Start of Data in this exercise

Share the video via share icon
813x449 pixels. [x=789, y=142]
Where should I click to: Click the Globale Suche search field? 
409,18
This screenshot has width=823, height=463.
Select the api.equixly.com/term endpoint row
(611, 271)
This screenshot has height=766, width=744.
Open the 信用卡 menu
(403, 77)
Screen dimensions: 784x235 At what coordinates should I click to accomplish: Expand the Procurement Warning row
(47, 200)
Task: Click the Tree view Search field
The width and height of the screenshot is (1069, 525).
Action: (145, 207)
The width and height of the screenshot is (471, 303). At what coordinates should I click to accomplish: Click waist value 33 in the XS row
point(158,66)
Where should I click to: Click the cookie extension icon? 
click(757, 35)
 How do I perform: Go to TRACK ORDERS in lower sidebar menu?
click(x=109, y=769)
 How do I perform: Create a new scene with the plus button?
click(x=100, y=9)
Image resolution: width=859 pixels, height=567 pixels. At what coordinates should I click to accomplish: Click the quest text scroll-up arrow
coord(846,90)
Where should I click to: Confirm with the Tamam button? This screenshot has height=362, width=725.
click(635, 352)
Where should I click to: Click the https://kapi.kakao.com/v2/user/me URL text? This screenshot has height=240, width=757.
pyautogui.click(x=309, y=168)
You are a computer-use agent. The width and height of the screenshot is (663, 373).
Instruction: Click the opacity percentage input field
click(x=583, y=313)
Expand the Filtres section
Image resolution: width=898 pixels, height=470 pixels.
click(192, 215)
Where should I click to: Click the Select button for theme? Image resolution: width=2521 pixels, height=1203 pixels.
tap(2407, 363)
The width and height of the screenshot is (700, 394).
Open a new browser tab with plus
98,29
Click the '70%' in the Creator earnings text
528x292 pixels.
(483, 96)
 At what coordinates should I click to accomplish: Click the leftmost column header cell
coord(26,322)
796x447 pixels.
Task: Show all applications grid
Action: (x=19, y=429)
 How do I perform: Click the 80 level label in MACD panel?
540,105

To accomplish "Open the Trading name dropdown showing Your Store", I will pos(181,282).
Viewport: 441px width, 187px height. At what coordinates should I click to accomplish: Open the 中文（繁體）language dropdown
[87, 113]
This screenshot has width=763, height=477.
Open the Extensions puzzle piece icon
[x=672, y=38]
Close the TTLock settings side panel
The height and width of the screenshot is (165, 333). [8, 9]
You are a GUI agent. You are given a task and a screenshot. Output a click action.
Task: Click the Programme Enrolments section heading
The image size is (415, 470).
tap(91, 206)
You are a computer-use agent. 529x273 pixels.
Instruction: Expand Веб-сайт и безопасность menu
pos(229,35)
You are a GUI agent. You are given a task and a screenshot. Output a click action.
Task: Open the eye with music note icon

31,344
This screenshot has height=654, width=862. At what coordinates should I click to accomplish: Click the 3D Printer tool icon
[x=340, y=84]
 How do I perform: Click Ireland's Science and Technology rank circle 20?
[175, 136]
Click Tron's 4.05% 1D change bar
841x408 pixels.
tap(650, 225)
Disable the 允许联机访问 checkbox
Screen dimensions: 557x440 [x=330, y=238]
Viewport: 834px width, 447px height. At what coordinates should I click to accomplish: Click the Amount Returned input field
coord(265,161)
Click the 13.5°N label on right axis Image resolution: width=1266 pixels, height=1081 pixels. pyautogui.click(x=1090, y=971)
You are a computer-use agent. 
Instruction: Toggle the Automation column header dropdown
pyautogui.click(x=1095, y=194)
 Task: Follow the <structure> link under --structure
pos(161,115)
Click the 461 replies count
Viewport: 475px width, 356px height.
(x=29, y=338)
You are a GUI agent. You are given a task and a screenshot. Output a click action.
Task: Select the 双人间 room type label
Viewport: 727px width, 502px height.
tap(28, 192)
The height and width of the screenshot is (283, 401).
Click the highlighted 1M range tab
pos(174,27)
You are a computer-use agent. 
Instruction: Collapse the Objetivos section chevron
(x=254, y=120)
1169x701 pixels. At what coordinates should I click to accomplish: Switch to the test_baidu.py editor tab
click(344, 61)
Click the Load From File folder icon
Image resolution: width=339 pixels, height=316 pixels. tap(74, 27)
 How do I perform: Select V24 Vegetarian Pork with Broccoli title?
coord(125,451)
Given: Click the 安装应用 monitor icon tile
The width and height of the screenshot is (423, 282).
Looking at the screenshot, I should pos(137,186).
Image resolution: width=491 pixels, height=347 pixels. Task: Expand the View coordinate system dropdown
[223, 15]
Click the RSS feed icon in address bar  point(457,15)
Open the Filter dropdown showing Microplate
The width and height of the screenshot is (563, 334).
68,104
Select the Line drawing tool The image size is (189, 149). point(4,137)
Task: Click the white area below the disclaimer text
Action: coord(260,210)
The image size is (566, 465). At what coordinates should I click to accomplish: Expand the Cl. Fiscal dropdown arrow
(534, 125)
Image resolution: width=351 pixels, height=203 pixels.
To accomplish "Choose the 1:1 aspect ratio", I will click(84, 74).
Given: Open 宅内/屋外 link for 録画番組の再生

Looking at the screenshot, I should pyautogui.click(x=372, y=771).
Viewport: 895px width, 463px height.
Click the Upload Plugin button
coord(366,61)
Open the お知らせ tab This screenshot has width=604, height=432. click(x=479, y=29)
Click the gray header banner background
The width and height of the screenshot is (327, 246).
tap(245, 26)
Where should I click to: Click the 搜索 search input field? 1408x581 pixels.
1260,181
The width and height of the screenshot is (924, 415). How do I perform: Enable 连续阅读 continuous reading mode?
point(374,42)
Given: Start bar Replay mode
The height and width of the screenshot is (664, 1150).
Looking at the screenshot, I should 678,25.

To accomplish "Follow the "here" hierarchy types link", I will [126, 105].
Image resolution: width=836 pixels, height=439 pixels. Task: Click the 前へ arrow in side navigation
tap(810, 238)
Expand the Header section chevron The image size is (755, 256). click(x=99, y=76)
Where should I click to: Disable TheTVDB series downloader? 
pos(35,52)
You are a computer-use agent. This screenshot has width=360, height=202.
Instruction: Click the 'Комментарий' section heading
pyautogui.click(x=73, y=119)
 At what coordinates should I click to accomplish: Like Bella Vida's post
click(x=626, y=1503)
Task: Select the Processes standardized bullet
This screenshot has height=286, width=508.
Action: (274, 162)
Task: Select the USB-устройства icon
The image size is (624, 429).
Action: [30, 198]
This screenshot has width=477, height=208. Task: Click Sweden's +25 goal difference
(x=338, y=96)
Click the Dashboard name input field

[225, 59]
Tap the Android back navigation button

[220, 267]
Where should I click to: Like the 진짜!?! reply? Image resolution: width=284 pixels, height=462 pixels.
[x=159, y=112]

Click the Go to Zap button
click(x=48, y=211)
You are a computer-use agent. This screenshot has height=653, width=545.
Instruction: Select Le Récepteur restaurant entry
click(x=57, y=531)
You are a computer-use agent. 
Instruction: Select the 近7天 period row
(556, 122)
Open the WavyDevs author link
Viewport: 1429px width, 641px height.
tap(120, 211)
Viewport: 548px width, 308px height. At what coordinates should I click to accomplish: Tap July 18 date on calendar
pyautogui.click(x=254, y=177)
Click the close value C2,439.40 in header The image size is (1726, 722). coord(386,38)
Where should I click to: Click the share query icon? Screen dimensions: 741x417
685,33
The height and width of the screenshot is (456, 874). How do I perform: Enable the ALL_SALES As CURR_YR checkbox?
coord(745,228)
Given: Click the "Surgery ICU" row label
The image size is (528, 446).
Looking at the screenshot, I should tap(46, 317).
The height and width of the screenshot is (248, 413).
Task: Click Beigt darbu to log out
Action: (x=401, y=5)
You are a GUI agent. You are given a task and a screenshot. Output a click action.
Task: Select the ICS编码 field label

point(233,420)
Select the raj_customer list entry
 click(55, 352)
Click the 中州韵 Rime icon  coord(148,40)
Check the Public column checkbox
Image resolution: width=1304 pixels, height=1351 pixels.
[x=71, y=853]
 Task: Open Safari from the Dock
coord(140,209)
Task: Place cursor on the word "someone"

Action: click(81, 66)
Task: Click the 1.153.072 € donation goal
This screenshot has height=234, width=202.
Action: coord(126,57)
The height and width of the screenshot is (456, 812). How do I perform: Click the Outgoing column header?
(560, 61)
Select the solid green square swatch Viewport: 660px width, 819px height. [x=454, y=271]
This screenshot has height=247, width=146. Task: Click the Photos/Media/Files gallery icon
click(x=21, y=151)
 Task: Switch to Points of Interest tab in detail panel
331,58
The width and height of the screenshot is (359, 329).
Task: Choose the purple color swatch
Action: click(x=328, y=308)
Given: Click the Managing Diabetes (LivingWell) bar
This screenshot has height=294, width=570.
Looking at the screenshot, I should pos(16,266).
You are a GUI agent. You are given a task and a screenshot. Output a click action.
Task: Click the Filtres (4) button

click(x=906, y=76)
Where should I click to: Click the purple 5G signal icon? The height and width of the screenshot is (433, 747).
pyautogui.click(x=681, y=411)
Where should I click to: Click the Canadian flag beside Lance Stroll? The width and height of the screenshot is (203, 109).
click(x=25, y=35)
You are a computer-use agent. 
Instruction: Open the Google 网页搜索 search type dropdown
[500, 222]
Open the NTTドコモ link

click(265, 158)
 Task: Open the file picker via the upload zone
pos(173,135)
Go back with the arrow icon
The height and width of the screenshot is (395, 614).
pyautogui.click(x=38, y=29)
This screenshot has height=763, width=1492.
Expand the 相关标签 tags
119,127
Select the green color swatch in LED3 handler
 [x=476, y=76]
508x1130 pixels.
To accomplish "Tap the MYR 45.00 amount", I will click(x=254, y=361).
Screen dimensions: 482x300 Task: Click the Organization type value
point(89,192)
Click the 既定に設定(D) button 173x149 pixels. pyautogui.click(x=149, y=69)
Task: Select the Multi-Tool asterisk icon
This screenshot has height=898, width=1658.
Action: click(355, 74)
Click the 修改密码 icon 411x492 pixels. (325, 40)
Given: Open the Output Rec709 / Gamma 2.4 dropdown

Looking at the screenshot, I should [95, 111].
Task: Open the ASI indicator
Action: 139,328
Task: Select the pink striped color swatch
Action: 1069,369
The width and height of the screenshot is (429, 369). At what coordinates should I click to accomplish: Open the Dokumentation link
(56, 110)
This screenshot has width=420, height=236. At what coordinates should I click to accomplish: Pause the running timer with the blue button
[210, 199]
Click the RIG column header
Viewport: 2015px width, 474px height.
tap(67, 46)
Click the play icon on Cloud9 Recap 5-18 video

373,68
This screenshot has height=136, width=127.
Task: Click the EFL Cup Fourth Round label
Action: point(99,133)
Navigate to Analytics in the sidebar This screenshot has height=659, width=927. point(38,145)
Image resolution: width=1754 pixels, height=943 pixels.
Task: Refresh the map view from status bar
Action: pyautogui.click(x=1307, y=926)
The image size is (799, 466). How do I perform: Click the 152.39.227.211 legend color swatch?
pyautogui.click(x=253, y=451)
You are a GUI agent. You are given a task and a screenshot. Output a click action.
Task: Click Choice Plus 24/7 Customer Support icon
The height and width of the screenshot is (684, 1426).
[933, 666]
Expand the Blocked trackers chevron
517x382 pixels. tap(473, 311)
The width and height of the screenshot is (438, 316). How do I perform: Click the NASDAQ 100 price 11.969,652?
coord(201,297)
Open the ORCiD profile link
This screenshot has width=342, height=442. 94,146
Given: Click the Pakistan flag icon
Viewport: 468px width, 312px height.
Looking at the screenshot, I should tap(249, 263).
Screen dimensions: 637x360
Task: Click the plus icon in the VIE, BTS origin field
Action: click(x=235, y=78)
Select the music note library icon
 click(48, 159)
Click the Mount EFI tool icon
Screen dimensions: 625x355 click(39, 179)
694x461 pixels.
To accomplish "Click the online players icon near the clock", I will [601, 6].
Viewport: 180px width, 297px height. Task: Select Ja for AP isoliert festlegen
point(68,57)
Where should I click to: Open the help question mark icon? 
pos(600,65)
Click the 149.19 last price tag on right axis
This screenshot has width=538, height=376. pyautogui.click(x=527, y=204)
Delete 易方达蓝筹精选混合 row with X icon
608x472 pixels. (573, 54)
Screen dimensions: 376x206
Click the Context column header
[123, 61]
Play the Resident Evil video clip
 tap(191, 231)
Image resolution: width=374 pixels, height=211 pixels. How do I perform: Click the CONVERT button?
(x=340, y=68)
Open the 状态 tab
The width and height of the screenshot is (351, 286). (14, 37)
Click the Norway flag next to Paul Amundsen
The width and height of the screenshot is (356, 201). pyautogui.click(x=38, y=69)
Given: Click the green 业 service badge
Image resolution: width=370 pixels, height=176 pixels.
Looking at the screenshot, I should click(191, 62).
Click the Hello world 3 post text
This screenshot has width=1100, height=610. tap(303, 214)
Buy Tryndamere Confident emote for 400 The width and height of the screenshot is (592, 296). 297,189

End of Data in this exercise

■ Exercise objective
For the records above, state how many lines include "will", giving no more than the number.

■ The completed task
5